I left Freehold with a promise to Soren to return in the near future to discuss my place in the village. I wanted to sit down with the traders who made the trip to and from Gurt as well and discuss details, but I was not in a big rush. Freehold was a nice little community, of that I had no question. A part of me really did want to settle there immediately and work directly with the people.
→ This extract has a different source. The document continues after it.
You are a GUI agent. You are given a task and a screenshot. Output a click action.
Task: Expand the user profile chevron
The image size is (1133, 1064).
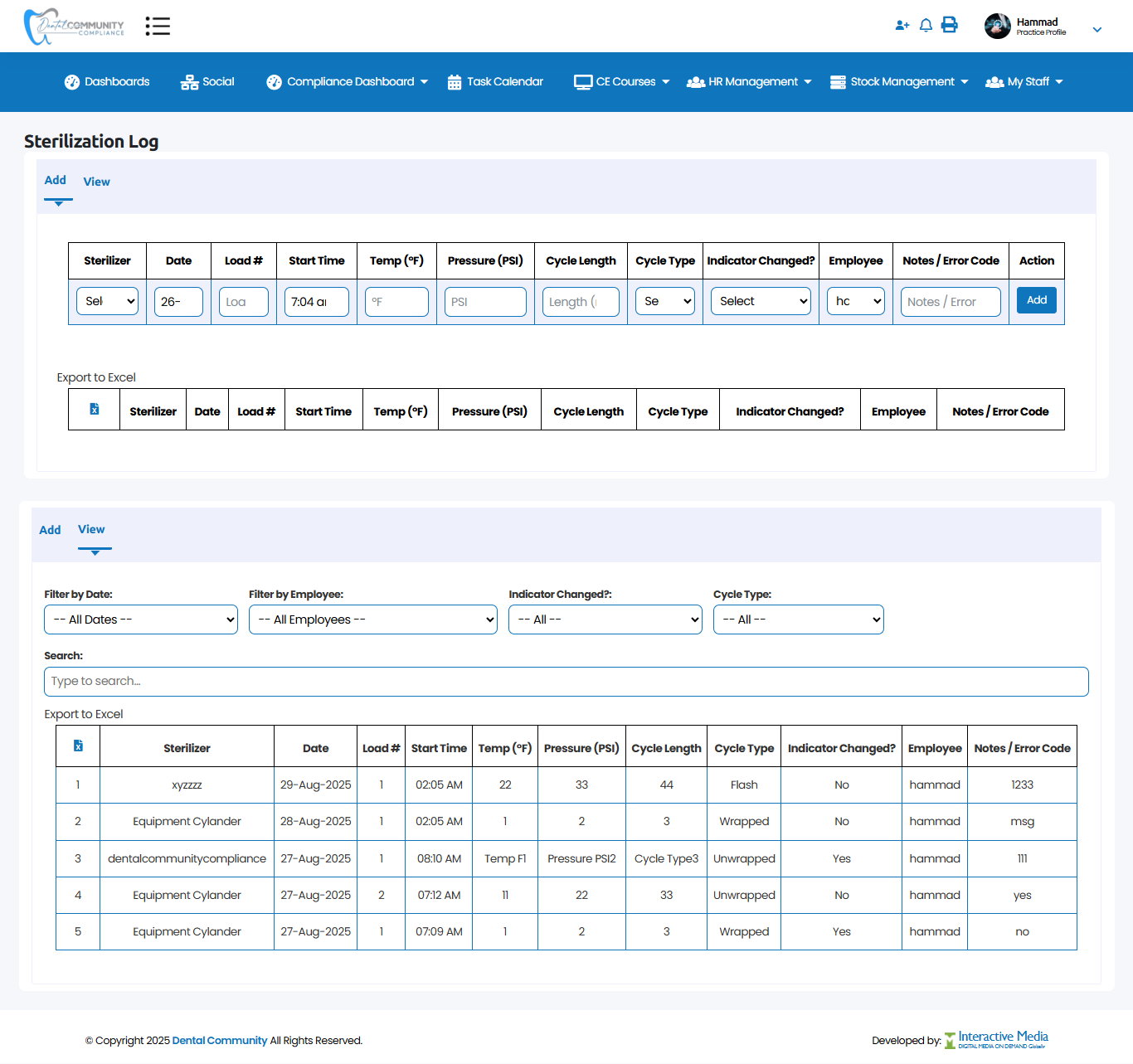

Buda and Treepo greeted me in the forest just beyond the sightline of Freehold’s guards, and we mounted up to ride back to where I left my herd. The fact was, with my skills, knowledge, and magic, I planned to move faster than the people of Freehold would be comfortable with. My dreams and goals would unquestionably bring Freehold wealth and other benefits, but they were likely to draw attention. Until I knew whether the attention would be good or bad, it was best to give the settlement some plausible deniability.

I was also a little worried about the community rejecting my ideas and pushing me out, or on the flip side, trying to take ownership of it all. Though some of what I planned was fundamentally immune from theft—unless someone was a double-advanced tamer—a part of me was still nervous to build up the beginnings of my plans where another settlement had a passive claim to them.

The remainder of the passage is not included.